**YOUR GOAL:** Rewrite the lines of every item as a JSON list of strings, one string per line, with blank lines omitted.

**Dataset rows:**
** start **
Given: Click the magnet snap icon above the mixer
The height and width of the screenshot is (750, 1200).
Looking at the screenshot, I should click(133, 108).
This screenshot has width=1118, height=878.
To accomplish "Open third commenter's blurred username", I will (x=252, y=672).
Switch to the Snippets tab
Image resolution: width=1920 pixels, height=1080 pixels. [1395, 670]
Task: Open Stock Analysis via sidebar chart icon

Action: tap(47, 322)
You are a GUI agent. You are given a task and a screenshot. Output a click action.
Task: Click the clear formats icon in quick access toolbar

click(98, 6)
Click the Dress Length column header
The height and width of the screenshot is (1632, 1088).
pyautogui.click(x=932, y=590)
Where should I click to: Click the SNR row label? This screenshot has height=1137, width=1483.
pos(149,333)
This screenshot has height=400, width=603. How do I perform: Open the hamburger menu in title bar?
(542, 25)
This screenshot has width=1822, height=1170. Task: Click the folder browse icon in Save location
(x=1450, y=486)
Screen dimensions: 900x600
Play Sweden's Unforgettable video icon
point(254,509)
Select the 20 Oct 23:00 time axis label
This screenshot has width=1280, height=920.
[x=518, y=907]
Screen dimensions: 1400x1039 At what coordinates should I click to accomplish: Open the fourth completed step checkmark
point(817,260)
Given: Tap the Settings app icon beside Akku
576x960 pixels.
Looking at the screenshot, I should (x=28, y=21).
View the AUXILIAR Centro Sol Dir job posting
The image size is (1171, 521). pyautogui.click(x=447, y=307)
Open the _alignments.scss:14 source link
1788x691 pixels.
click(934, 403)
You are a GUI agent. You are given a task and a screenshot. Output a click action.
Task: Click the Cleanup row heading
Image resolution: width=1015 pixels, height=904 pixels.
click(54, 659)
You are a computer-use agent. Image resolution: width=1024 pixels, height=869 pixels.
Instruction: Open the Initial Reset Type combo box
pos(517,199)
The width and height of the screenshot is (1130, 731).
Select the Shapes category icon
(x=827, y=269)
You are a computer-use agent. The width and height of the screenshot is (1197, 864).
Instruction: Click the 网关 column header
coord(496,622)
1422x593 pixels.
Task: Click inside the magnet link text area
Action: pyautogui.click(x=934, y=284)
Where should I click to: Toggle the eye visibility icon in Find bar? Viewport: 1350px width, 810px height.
** end **
**THE ANSWER:**
[
  "Given: Click the magnet snap icon above the mixer",
  "The height and width of the screenshot is (750, 1200).",
  "Looking at the screenshot, I should click(133, 108).",
  "This screenshot has width=1118, height=878.",
  "To accomplish \"Open third commenter's blurred username\", I will (x=252, y=672).",
  "Switch to the Snippets tab",
  "Image resolution: width=1920 pixels, height=1080 pixels. [1395, 670]",
  "Task: Open Stock Analysis via sidebar chart icon",
  "Action: tap(47, 322)",
  "You are a GUI agent. You are given a task and a screenshot. Output a click action.",
  "Task: Click the clear formats icon in quick access toolbar",
  "click(98, 6)",
  "Click the Dress Length column header",
  "The height and width of the screenshot is (1632, 1088).",
  "pyautogui.click(x=932, y=590)",
  "Where should I click to: Click the SNR row label? This screenshot has height=1137, width=1483.",
  "pos(149,333)",
  "This screenshot has height=400, width=603. How do I perform: Open the hamburger menu in title bar?",
  "(542, 25)",
  "This screenshot has width=1822, height=1170. Task: Click the folder browse icon in Save location",
  "(x=1450, y=486)",
  "Screen dimensions: 900x600",
  "Play Sweden's Unforgettable video icon",
  "point(254,509)",
  "Select the 20 Oct 23:00 time axis label",
  "This screenshot has width=1280, height=920.",
  "[x=518, y=907]",
  "Screen dimensions: 1400x1039 At what coordinates should I click to accomplish: Open the fourth completed step checkmark",
  "point(817,260)",
  "Given: Tap the Settings app icon beside Akku",
  "576x960 pixels.",
  "Looking at the screenshot, I should (x=28, y=21).",
  "View the AUXILIAR Centro Sol Dir job posting",
  "The image size is (1171, 521). pyautogui.click(x=447, y=307)",
  "Open the _alignments.scss:14 source link",
  "1788x691 pixels.",
  "click(934, 403)",
  "You are a GUI agent. You are given a task and a screenshot. Output a click action.",
  "Task: Click the Cleanup row heading",
  "Image resolution: width=1015 pixels, height=904 pixels.",
  "click(54, 659)",
  "You are a computer-use agent. Image resolution: width=1024 pixels, height=869 pixels.",
  "Instruction: Open the Initial Reset Type combo box",
  "pos(517,199)",
  "The width and height of the screenshot is (1130, 731).",
  "Select the Shapes category icon",
  "(x=827, y=269)",
  "You are a computer-use agent. The width and height of the screenshot is (1197, 864).",
  "Instruction: Click the 网关 column header",
  "coord(496,622)",
  "1422x593 pixels.",
  "Task: Click inside the magnet link text area",
  "Action: pyautogui.click(x=934, y=284)",
  "Where should I click to: Toggle the eye visibility icon in Find bar? Viewport: 1350px width, 810px height."
]